Le patron de Google, Eric Schmidt, a créé une belle effervescence cet été, lors d'une conférence technologique réputée, en Californie, Techonomy. Il a en effet déclaré, à propos de la manière dont Internet devrait évoluer dans les années à venir : « La seule façon de faire pour qu'il fonctionne de façon transparente est d'en finir avec l'anonymat. » Pour être plus clair encore sur l'obligation, selon lui, d'identifier individuellement les internautes, il précisait :
« il nous faut un service qui vérifie l'identité des gens. De toute façon, les gouvernements le réclameront bientot. »
Ces propos ont sérieusement choqué ceux qui pensaient que l'anonymat était l'une des caractéristiques fondamentales du Web et qu'il devait le rester. Convaincus que c'est grâce à lui que le Web a su conquérir, en seulement vingt ans, 2 milliards d'utilisateurs. Un tiers de la planète.
Les remarques d'Eric Schmidt sont d'autant moins passées inaperçues que l'homme n'est pas seulement le PDG du principal moteur de recherche en ligne et, à ce titre, probablement le plus grand collecteur d'informations personnelles au monde. Il est aussi membre du club très restreint des conseillers technologiques du président Barack Obama. Un personnage influent, donc, et à l'évidence bien informé des intentions des grands de ce monde.
Ainsi, selon Human Rights in China, une ONG fondée par des étudiants chinois, un haut dignitaire du régime, Wang Chen, directeur du State Council Information Office, a récemment prévenu de la fin prochaine de l'anonymat sur Internet en Chine. « Nous ferons un système d'identification réelle sur Internet le plus vite possible », aurait-il annoncé aux députés chinois.
Si une telle prise de position ne peut totalement surprendre de la part d'un gouvernement qui censure et surveille déjà largement le Web dans son pays, on s'attendait moins à ce que la même préoccupation soit exprimée par le gouvernement américain.
C'est pourtant ce qui s'est passé, en juin dernier, lorsque Howard Schmidt (un homonyme sans lien de parenté avec le patron de Google), le nouveau responsable de la sécurisation d'Internet à la Maison-Blanche, a proposé le déploiement d'un système « d'identification volontaire et vérifiée ». Celui-ci serait basé sur la possession d'une carte à puce capable d'identifier l'empreinte digitale de l'internaute. Qui devrait ainsi montrer patte blanche, via un lecteur relié à son ordinateur, à chaque fois qu'il se connecterait à Internet.

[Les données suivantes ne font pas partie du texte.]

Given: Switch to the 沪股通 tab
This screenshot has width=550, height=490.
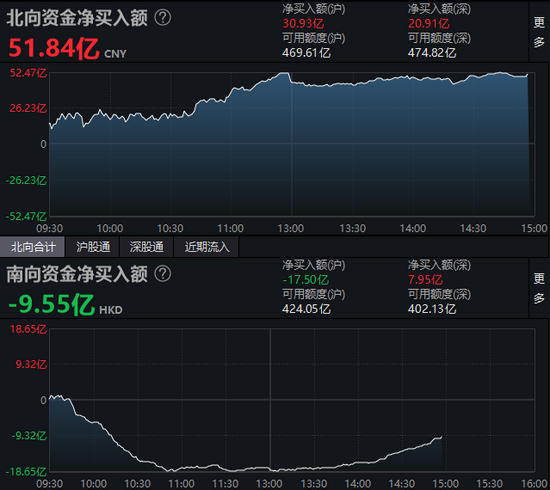Looking at the screenshot, I should 93,247.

Officiellement, pour le gouvernement américain, l'objectif est moins de surveiller l'activité en ligne de ses concitoyens que de lutter contre la cyberdélinquance. Mais le résultat est le même.
Pour les détracteurs du projet - et ils sont nombreux parmi les associations de protection de la vie privée -, une telle carte pourrait vite évoluer. Simple moyen d'identification au début, elle pourrait se transformer un jour en « cyberpermis de conduire », un examen qu'il faudrait réussir (en fonction de quels critères ?) pour être admis à surfer sur le Net…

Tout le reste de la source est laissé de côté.